Aufgaben:
A: Gib den Absatz im Text über Frauen in der Spitzenforschung, der mit „Da sehe ich ganz große Unterschiede“ beginnt, gekürzt wieder. Alle wesentlichen Aussagen müssen erhalten bleiben.
B: Greif den Text über Frauen in der Spitzenforschung nach seinem letzten Satz auf und führe ihn weiter.


    Es geht in erster Linie darum, ihre Forschungsarbeiten vorzustellen. Aber auch, und ganz besonders darum, zu zeigen, welche Rolle Frauen im Vergleich zu Männern, in der Spitzenforschung heute spielen:

    "Da sehe ich ganz große Unterschiede, dass Frauen gerade im Bereich der Spitzenforschung mit Erwartungen konfrontiert werden, die sie als Frauen festmachen. Und die Erwartungen mit der Vermutung zusammenhängen, dass sie Mutter werden könnten, oder dass sie auf jeden Fall für den Hauptteil der Erziehungsarbeit zuständig sind, und deshalb nicht vergleichbar publizieren können, wie ihre männlichen Kollegen, ob mit oder ohne Kinder. Also es gibt eine ganze Menge von Kausalzusammenhängen, die ganz fest etabliert sind, in der Art und Weise, wie Wissenschaft wahrgenommen wird."

Datensätze:
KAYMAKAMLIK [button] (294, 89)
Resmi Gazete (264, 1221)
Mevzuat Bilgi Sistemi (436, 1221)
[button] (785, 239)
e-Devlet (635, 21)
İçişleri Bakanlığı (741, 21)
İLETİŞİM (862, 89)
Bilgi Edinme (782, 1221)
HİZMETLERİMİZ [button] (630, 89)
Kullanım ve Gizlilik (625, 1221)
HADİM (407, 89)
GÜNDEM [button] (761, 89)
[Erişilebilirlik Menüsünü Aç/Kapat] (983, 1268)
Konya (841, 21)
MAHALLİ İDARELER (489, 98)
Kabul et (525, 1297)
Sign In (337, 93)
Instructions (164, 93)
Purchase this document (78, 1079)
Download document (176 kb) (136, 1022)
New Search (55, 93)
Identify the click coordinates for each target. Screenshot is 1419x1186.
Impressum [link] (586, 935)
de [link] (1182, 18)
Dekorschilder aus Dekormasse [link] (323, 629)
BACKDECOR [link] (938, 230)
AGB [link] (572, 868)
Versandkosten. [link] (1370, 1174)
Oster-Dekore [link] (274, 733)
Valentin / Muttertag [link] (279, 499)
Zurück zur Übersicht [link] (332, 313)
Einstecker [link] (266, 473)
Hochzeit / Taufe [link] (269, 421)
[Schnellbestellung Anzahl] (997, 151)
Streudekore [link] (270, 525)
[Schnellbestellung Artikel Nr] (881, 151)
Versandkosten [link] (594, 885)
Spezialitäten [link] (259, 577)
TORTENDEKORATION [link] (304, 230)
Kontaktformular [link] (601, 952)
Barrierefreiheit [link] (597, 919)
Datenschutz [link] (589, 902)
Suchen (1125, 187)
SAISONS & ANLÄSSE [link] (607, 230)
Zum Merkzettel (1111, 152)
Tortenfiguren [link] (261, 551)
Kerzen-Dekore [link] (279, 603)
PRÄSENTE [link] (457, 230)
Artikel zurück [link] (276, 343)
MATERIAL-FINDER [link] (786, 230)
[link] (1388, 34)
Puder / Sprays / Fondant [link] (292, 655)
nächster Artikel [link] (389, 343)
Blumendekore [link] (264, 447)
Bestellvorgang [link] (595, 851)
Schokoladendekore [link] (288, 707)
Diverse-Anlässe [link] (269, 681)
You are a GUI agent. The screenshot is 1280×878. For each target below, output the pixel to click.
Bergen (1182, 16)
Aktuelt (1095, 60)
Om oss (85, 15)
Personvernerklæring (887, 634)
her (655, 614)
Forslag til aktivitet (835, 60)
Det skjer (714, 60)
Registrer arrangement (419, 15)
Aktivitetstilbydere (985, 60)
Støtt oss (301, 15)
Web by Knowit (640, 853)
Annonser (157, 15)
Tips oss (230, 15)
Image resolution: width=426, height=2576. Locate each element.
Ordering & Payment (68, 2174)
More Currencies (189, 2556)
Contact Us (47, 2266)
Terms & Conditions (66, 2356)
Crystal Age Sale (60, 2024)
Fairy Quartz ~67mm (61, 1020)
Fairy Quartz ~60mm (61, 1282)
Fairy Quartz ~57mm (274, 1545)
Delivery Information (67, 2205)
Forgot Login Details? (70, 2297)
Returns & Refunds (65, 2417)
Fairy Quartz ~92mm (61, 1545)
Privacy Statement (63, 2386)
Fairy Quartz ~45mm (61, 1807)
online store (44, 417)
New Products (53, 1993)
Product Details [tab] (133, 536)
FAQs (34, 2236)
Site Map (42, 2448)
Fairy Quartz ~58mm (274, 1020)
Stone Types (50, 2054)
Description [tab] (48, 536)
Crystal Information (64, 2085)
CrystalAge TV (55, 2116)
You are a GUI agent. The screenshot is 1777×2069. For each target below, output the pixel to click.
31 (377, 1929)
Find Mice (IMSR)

Lösungen:
A: Es gibt große Unterschiede. In der Spitzenforschung werden Frauen mit Erwartungen konfrontiert, die an ihrem Frausein festgemacht werden. Man vermutet, dass sie Mutter werden könnten oder ohnehin den Hauptteil der Erziehungsarbeit tragen. Deshalb könnten sie nicht vergleichbar publizieren wie ihre männlichen Kollegen, ob mit oder ohne Kinder. Solche Kausalzusammenhänge sind in der Wahrnehmung von Wissenschaft fest etabliert.

B:
    Sagt Anita Engels, Professorin für Soziologie an der Hamburger Universität, die zur Zeit untersucht, wo Frauen in der Spitzenforschung stehen. Sie unterstützt eine Veranstaltung wie diese, damit klarer wird, dass die männlich geprägte Kultur in der Wissenschaft durchbrochen werden muss.

    Auch Elke Scheer hält einen Vortrag aus ihrem Fachgebiet: Sie ist Professorin für Elementarphysik an der Universität Konstanz und versucht, das Publikum von "sehr kleinen Schaltkreisen" zu begeistern. Auch sie ist Anfang 40, und nimmt in ihrem Bereich, ob gewollt oder nicht gewollt, immer eine Sonderstellung ein:

    "In meinem Fach speziell sind Frauen ja in der Minderheit. Und das ist immer eine Sondersituation. Und das spüre ich. Ich sage jetzt nicht, dass das immer negativ ist, es kann durchaus auch positiv sein. Aber ich habe immer eine Sonderstellung."

    So wie Frauen in der Spitzenforschung generell, so scheint es. Nur 17 Prozent aller deutschen Professoren sind Frauen. Was dazu führt, dass Frauen häufig auf das internationale Parkett ausweichen, da dort die Anerkennung für die wissenschaftliche Leistung schneller erfolgt, als in der deutschen, doch recht konservativ geprägten Hochschullandschaft.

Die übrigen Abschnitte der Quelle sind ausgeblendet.